The DPI drought makes all three problems worse. According to data summarizing Bain's 2025 Global Private Equity Report, distributions as a share of NAV fell to 11% in 2024, the lowest in over a decade. Approximately 28,000 PE-backed companies remained unsold globally as of late 2024, up from 19,000 in 2019. That overhang represents roughly $3.2 trillion in unrealized value that has not been tested at the exit window. 74% of institutional LPs now rank DPI as their primary re-up criterion, up from 52% five years ago per the ILPA's 2024 survey. Cash returned is verified. Everything else is a mark on a spreadsheet.
How to Use TVPI When Evaluating a Fund
When I review a fund, I run four checks before taking any TVPI figure at face value.
Check the DPI-to-TVPI split first. A fund with 1.8x TVPI and 0.3x DPI is a very different proposition from a fund with 1.8x TVPI and 1.6x DPI. In the first case, 83% of the reported value is still inside the fund, marked by the GP, untested by any buyer. In the second case, the majority of returns have already cleared the exit. Always ask: what percentage of reported TVPI has actually been realized in cash?
Adjust for vintage year maturity. A 2021-vintage fund in 2025 is only four years old and deep in the J-curve, which is the early period when capital has been deployed but exits have not yet occurred. The Cambridge Associates data shows 2021 PE buyout median TVPI at 1.34x as of Q4 2024. That is not underperformance. It is normal for the age of the fund. Compare TVPI only against same-vintage benchmarks from Cambridge Associates or the Preqin Q4 2024 private markets performance report. A 2015-vintage fund with 1.34x TVPI in 2025 is ten years in and well below median. That is a fundamentally different picture.

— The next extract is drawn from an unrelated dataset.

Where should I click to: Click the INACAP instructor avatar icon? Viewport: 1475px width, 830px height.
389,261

Pair every TVPI with its IRR. The CalPERS data is instructive. Hellman and Friedman Capital Partners VII and Francisco Partners III both show 3.4x TVPI, but Francisco Partners carries a 22.9% net IRR against Hellman and Friedman's 24.6%. Both are exceptional outcomes. The slight IRR difference reflects the timing of cash flows, specifically how quickly capital was called and how quickly distributions came back. If you only saw the 3.4x TVPI figures without the IRR, you would miss that dimension entirely.

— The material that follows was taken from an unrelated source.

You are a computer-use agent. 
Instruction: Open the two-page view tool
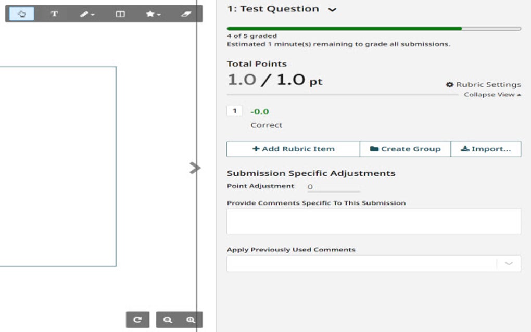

Know where the benchmark data comes from. CalPERS, the Washington State Investment Board, and other public pension funds disclose fund-level performance via public records. Preqin's benchmark database is largely built from FOIA requests to those same institutions. Cambridge Associates draws on voluntary reporting from 2,400-plus managers across 9,900-plus funds. None of these databases is free from survivorship bias. Funds that shut down or stop reporting tend to fall out of the dataset, which pulls up median figures for those that remain. The true median for every LP dollar committed to the strategy is lower than what published benchmarks show.
TVPI is not a broken metric. It is an incomplete one. Used correctly, alongside DPI, IRR, vintage-year benchmarks, and an honest assessment of how much RVPI has been independently verified, TVPI gives you a fast and comparable measure of where a fund stands relative to peers. Used in isolation, it flatters managers at the worst possible moment: when exit markets are closed, distributions have stalled, and the score on the board has not been confirmed by anyone except the team keeping score.
Author Disclosure: Jeff Barnes, MBA has no personal position in any company, fund, or platform named in this article. Angel Investors Network has no current commercial relationship with any party mentioned. AIN provides marketing and education services, not investment advice. Past performance does not guarantee future results. All investments involve risk, including loss of principal.